[[ Task input, beginning ]]

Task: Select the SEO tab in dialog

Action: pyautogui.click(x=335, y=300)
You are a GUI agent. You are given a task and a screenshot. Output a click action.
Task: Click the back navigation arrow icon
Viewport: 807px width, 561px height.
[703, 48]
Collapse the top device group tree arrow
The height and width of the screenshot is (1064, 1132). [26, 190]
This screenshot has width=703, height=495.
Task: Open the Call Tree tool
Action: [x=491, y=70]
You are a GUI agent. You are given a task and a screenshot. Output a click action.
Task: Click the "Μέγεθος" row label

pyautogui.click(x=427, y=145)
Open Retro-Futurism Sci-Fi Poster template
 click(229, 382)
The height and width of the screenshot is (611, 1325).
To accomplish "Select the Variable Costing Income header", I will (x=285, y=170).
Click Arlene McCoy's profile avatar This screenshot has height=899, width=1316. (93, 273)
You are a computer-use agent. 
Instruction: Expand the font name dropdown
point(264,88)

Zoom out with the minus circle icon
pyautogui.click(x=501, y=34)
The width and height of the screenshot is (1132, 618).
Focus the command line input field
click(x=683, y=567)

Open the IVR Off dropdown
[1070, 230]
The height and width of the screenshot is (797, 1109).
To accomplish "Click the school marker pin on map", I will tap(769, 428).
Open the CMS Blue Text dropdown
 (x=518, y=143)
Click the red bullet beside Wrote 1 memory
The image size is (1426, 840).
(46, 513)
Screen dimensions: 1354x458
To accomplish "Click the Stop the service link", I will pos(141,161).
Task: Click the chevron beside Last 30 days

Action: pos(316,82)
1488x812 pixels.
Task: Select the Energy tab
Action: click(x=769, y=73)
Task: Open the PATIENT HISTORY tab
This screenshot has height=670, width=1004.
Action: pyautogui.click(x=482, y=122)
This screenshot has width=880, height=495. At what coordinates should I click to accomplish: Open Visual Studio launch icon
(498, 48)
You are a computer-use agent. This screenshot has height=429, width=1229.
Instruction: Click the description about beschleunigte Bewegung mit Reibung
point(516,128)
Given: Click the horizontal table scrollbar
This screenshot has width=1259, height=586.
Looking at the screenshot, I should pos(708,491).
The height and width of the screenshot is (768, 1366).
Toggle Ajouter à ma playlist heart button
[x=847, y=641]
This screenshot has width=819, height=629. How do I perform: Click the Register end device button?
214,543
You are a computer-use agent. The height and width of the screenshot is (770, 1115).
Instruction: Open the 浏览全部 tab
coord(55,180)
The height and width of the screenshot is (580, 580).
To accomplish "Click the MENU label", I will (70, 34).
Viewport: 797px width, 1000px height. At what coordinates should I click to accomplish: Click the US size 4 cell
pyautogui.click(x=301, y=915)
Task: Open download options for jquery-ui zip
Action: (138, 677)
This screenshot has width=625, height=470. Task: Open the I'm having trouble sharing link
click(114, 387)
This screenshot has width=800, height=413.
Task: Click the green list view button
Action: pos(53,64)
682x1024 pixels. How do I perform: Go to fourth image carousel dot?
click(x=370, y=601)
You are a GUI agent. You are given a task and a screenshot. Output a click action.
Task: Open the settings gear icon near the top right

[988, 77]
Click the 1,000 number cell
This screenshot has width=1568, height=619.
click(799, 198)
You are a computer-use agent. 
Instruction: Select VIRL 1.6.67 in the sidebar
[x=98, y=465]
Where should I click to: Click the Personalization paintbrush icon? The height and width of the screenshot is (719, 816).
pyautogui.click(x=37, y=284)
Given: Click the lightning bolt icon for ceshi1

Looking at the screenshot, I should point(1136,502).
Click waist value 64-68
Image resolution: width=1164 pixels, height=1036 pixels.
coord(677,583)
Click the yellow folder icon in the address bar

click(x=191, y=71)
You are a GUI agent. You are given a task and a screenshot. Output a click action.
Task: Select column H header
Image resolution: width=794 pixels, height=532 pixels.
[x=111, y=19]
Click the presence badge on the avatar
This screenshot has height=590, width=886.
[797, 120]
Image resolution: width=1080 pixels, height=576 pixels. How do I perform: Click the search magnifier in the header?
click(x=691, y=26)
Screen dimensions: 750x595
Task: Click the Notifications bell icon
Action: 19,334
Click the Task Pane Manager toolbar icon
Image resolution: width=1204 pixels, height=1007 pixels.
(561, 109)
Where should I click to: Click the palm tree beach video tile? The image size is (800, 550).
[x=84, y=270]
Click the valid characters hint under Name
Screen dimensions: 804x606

[[ Task input, end ]]

● Prompt:
Nothing is to be left out; reproduce each record exactly.

● Written answer:
Task: Select the SEO tab in dialog

Action: pyautogui.click(x=335, y=300)
You are a GUI agent. You are given a task and a screenshot. Output a click action.
Task: Click the back navigation arrow icon
Viewport: 807px width, 561px height.
[703, 48]
Collapse the top device group tree arrow
The height and width of the screenshot is (1064, 1132). [26, 190]
This screenshot has width=703, height=495.
Task: Open the Call Tree tool
Action: [x=491, y=70]
You are a GUI agent. You are given a task and a screenshot. Output a click action.
Task: Click the "Μέγεθος" row label

pyautogui.click(x=427, y=145)
Open Retro-Futurism Sci-Fi Poster template
 click(229, 382)
The height and width of the screenshot is (611, 1325).
To accomplish "Select the Variable Costing Income header", I will (x=285, y=170).
Click Arlene McCoy's profile avatar This screenshot has height=899, width=1316. (93, 273)
You are a computer-use agent. 
Instruction: Expand the font name dropdown
point(264,88)

Zoom out with the minus circle icon
pyautogui.click(x=501, y=34)
The width and height of the screenshot is (1132, 618).
Focus the command line input field
click(x=683, y=567)

Open the IVR Off dropdown
[1070, 230]
The height and width of the screenshot is (797, 1109).
To accomplish "Click the school marker pin on map", I will tap(769, 428).
Open the CMS Blue Text dropdown
 (x=518, y=143)
Click the red bullet beside Wrote 1 memory
The image size is (1426, 840).
(46, 513)
Screen dimensions: 1354x458
To accomplish "Click the Stop the service link", I will pos(141,161).
Task: Click the chevron beside Last 30 days

Action: pos(316,82)
1488x812 pixels.
Task: Select the Energy tab
Action: click(x=769, y=73)
Task: Open the PATIENT HISTORY tab
This screenshot has height=670, width=1004.
Action: pyautogui.click(x=482, y=122)
This screenshot has width=880, height=495. At what coordinates should I click to accomplish: Open Visual Studio launch icon
(498, 48)
You are a computer-use agent. This screenshot has height=429, width=1229.
Instruction: Click the description about beschleunigte Bewegung mit Reibung
point(516,128)
Given: Click the horizontal table scrollbar
This screenshot has width=1259, height=586.
Looking at the screenshot, I should pos(708,491).
The height and width of the screenshot is (768, 1366).
Toggle Ajouter à ma playlist heart button
[x=847, y=641]
This screenshot has width=819, height=629. How do I perform: Click the Register end device button?
214,543
You are a computer-use agent. The height and width of the screenshot is (770, 1115).
Instruction: Open the 浏览全部 tab
coord(55,180)
The height and width of the screenshot is (580, 580).
To accomplish "Click the MENU label", I will (70, 34).
Viewport: 797px width, 1000px height. At what coordinates should I click to accomplish: Click the US size 4 cell
pyautogui.click(x=301, y=915)
Task: Open download options for jquery-ui zip
Action: (138, 677)
This screenshot has width=625, height=470. Task: Open the I'm having trouble sharing link
click(114, 387)
This screenshot has width=800, height=413.
Task: Click the green list view button
Action: pos(53,64)
682x1024 pixels. How do I perform: Go to fourth image carousel dot?
click(x=370, y=601)
You are a GUI agent. You are given a task and a screenshot. Output a click action.
Task: Open the settings gear icon near the top right

[988, 77]
Click the 1,000 number cell
This screenshot has width=1568, height=619.
click(799, 198)
You are a computer-use agent. 
Instruction: Select VIRL 1.6.67 in the sidebar
[x=98, y=465]
Where should I click to: Click the Personalization paintbrush icon? The height and width of the screenshot is (719, 816).
pyautogui.click(x=37, y=284)
Given: Click the lightning bolt icon for ceshi1

Looking at the screenshot, I should point(1136,502).
Click waist value 64-68
Image resolution: width=1164 pixels, height=1036 pixels.
coord(677,583)
Click the yellow folder icon in the address bar

click(x=191, y=71)
You are a GUI agent. You are given a task and a screenshot. Output a click action.
Task: Select column H header
Image resolution: width=794 pixels, height=532 pixels.
[x=111, y=19]
Click the presence badge on the avatar
This screenshot has height=590, width=886.
[797, 120]
Image resolution: width=1080 pixels, height=576 pixels. How do I perform: Click the search magnifier in the header?
click(x=691, y=26)
Screen dimensions: 750x595
Task: Click the Notifications bell icon
Action: 19,334
Click the Task Pane Manager toolbar icon
Image resolution: width=1204 pixels, height=1007 pixels.
(561, 109)
Where should I click to: Click the palm tree beach video tile? The image size is (800, 550).
[x=84, y=270]
Click the valid characters hint under Name
Screen dimensions: 804x606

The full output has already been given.